Hogs
Price action: A coming setback in the hog index undercut hog futures to end the week. Nearby October futures fell $1.20 to end the week at $79.50. That represented a weekly drop of $2.725.
5-day outlook: The CME confirmed Wednesday’s quote for the hog index at $86.43, up 16 cents from Tuesday. However, in contrast to expectations for sustained gains, USDA data indicates Thursday’s official quote will decline 19 cents to $86.24 when published next Monday. On the other hand, pork cutout rebounded $1.27 to $96.14 at midsession today, implying underlying demand from farther up the marketing chain remains solid. Of course, bulls are fighting against the usual seasonal increase in hog supplies, although this week’s slaughter total was greatly reduced by the Labor Day holiday. Still, the preliminary total of 2.327 million head topped the year-ago result by 82,000 head (3.7%). Current conditions suggest the cash and wholesale markets will remain firm next week. That could pull discounted futures higher as well.

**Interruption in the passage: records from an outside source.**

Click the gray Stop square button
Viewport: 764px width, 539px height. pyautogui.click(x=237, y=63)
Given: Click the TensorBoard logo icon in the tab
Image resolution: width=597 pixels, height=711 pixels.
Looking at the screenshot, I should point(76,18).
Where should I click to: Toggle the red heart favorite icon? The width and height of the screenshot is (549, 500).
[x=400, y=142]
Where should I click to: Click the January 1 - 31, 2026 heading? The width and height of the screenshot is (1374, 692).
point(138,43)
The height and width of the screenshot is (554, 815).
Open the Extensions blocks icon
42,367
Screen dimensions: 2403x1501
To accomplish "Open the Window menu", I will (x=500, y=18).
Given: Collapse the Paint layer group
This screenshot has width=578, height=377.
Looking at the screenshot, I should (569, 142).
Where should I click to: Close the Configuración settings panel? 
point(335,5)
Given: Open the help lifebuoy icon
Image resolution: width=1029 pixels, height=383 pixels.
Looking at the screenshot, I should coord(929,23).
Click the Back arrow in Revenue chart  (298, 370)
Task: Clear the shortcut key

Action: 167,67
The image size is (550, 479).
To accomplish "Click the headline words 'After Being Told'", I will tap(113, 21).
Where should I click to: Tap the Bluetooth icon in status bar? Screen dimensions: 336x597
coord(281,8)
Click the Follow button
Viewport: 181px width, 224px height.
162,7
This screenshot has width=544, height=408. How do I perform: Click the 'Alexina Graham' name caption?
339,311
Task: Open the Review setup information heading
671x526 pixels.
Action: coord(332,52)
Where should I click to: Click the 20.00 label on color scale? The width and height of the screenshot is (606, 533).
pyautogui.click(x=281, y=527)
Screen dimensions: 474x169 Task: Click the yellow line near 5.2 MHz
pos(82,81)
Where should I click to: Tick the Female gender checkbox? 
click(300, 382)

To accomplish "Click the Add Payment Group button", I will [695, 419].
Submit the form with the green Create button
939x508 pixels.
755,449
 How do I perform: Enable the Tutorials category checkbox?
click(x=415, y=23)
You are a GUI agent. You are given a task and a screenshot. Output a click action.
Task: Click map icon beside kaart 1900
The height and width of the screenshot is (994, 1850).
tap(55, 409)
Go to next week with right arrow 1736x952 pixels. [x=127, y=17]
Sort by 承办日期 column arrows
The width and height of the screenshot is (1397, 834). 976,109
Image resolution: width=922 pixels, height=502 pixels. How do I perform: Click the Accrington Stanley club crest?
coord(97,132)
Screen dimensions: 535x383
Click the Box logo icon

30-day outlook: It isn’t terribly uncommon for the cash hog market to rise somewhat during September. One might argue that the strength seen through early summer, as well as the limited nature of the August decline, will open the door to larger September losses. But we are inclined to think the strong demand from grocers and consumers that have supported the market will persist during the days and weeks ahead. That might power a significant cash rally, which in turn would tend to boost futures.
90-day outlook: Ultimately, the seasonal increase in hog and pork supplies during the second half of the year routinely pulls the hog and pork complex lower into the end of the year. Moreover, consumer demand for most pork cuts tends to decline during fall, with the only significant exception being strong demand for hams in preparation for the year-end holidays. That buying can provide considerable underlying support. The likely key to the fourth-quarter outlook is how well the demand seen recently holds up in the coming weeks and months. We are cautiously optimistic on that score, thinking grocers will refrain from boosting retail pork prices as they did in fall 2022 and 2023, which resulted in substantial cash and futures market losses at those times.
What to do: Get current with feed advice. Carry all production risk in the cash market for now.
Hedgers: Carry all risk in the cash market for now.
Feed needs: You should have all corn-for-feed and soymeal needs covered in the cash market through August.
Cattle
Price action: Falling cash prices undercut the cattle and feeder complex again Friday. October live cattle futures tumbled $2.075 to $175.175, while most-active October feeders plummeted $3.625 to $230.95. Those closes represent weekly losses of $3.425 and $6.80, respectively.
5-day outlook: Cash market weakness, particularly in Nebraska, sent the cattle and feeder complex sharply lower again Friday. The Nebraska market, which has routinely traded $2.00-$3.00 or even more above the Southern Plains markets this year, fell sharply again Thursday, with the average price at $180.81 falling below the TX-OK-NM and KS markets averaging $181.00. Iowa-southern Minnesota cattle averaged $181.86, thereby providing some relief from the pressure. The breakdown may reflect an excess of market-ready cattle, since beef demand still seems solid. That’s best indicated by choice cutout dipping $1.92 at noon today but remaining well above $300.00 at $309.59. We tend to assume the large marketings powering the recent six-week and approximate $14.00 breakdown will have cleaned up supplies and opened the door to a short-term rebound, but that certainly isn’t assured.
30-day outlook: Grocers have apparently refrained from substantially increasing retail beef prices this year, featuring beef at attractive prices and/or using it as a loss-leader in order to generate store traffic. We don’t see that changing, so we suspect wholesale market stability at relatively elevated prices will persist. If so, producers are likely to become increasingly resistant to low-ball packer bids. Producer marketings are not current, but the disparity between current levels and those indicated by last year’s weights and the five-year average has declined significantly. The market ignored that factor through spring and early summer. If that’s now the dominant force in the market, further pressure is likely. But we are skeptical on that point.
90-day outlook: Some traders may believe a possible recession could undermine the cattle and beef outlook this fall, thinking reduced weak consumer demand will undercut the sector. We would argue against such ideas, citing long-term indications that consumer demand for beef may actually improve during recessionary times. We believe consumers do cut back on restaurant and fast-food visits during such periods, but they then spend that money in the grocery store, where they get more meat for their dollar. Thus, given the ongoing contractionary phase of the cattle cycle and the increased scarcity of heifers available to feedlots as ranchers start rebuilding herds, we expect extremely tight cattle supplies and sustained demand strength to support the market into at least spring of 2025.
What to do: Get current with feed advice. Carry all production risk in the cash market for now.
Hedgers: Carry all production risk in the cash market for now.
Feed needs: You should have all corn-for-feed and soymeal needs covered in the cash market through August.